The best part? Rather than simply lock the dark website down, the investigators took the opportunity to do a bit of trolling of their own.
Not content with merely gaining root access to the ransomware group’s servers, the authorities, operating under the title “Operation Cronos”, decided to have a bit of schadenfreude-inducing fun while they were at it (via Ars Technica). In a series of images displayed on the sites Lockbit previously operated, the investigators not only revealed the extent of the access they had obtained—including control of the main web panel that Lockbit operators used to communicate with their victims—but teased the founder, operating under the name LockbitSupp, in a manner they may well be familiar with.
A page on the main site read “Who is LockbitSupp? The $10m question”, complete with a timer counting down the seconds until their identifying information would be posted.

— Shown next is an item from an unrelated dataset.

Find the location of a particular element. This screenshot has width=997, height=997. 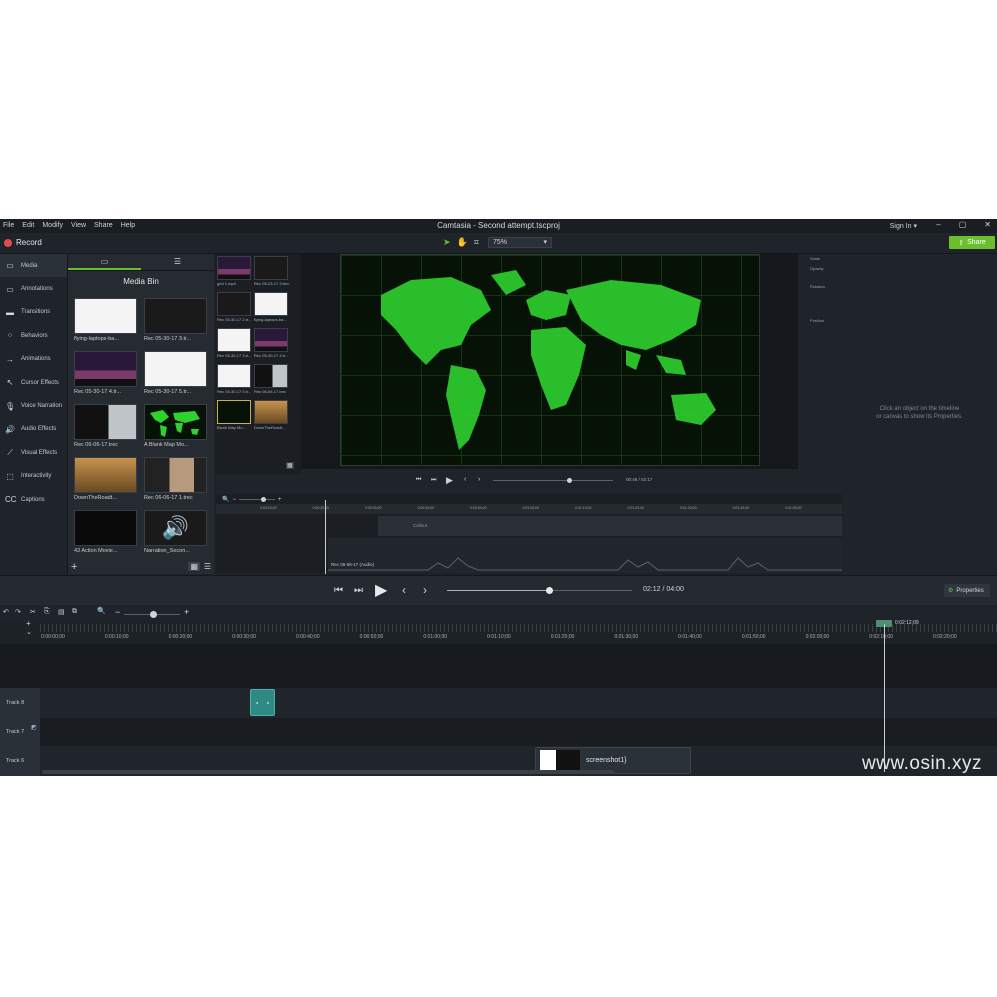

scrubber-knob is located at coordinates (549, 590). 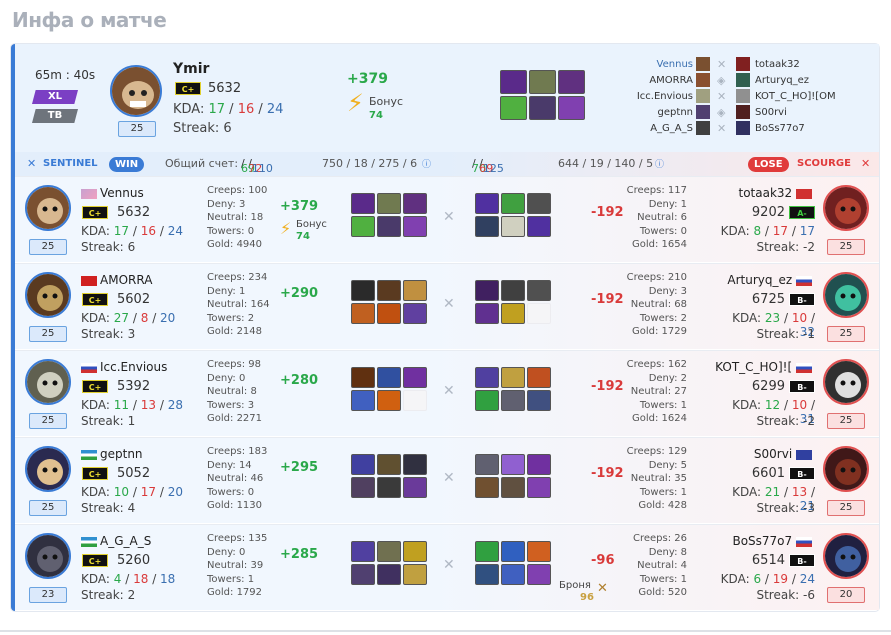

This mirrored a common method of extortion used by Lockbit operators to extort large sums of money from victims, in which they taunted their potential prey and gave them an ebbing timeframe in which to pay up.

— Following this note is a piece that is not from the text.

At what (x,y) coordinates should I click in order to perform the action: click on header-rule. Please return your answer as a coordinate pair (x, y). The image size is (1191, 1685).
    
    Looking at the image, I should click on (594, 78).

Not only that, but the images themselves featured filenames that appear to brag about the extent of the operation’s success, with some highlights including “this_is_really-bad.png” and “doesnt_look_good.png”.
The months-long operation has been regarded as a major victory in the fight against ransomware operators, with 34 servers in the Netherlands, Germany, Finland, France, Sweden, and more taken down once the authorities had had their fun. Two arrests have been made so far, with three international arrest warrants and five indictments also issued by French and US authorities.
Lockbit previously operated as a ransomware-as-a-service operation, where malware was distributed by a core team within the group to various “affiliates” who would then put it to use blackmailing victims into handing over their cash. The group and its operators often made use of encryption tools to lock users’ data, before threatening to leak it while performing DDoS attacks to ramp up the pressure, in a method referred to as triple extortion.
14,000 accounts used by Lockbit are now under the control of law enforcement as a result of the operation, which took a huge amount of cooperation between various agencies to bring to fruition. While Lockbit is far from the only ransomware syndicate operating on the dark web, it was certainly one of the largest, and its takedown may well serve as a warning to others hoping to mimic its success.
Not only are the authorities coming, it seems, but if they make it past your digital walls they may well perform a victory lap over the ashes of your criminal empire, and mock you in the process.
Still, difficult to feel too sorry for them, ey? Beyond the malware itself, shame, embarrassment, and fear were the tools of Lockbit’s trade, and in this case, it seems that just desserts have just been served.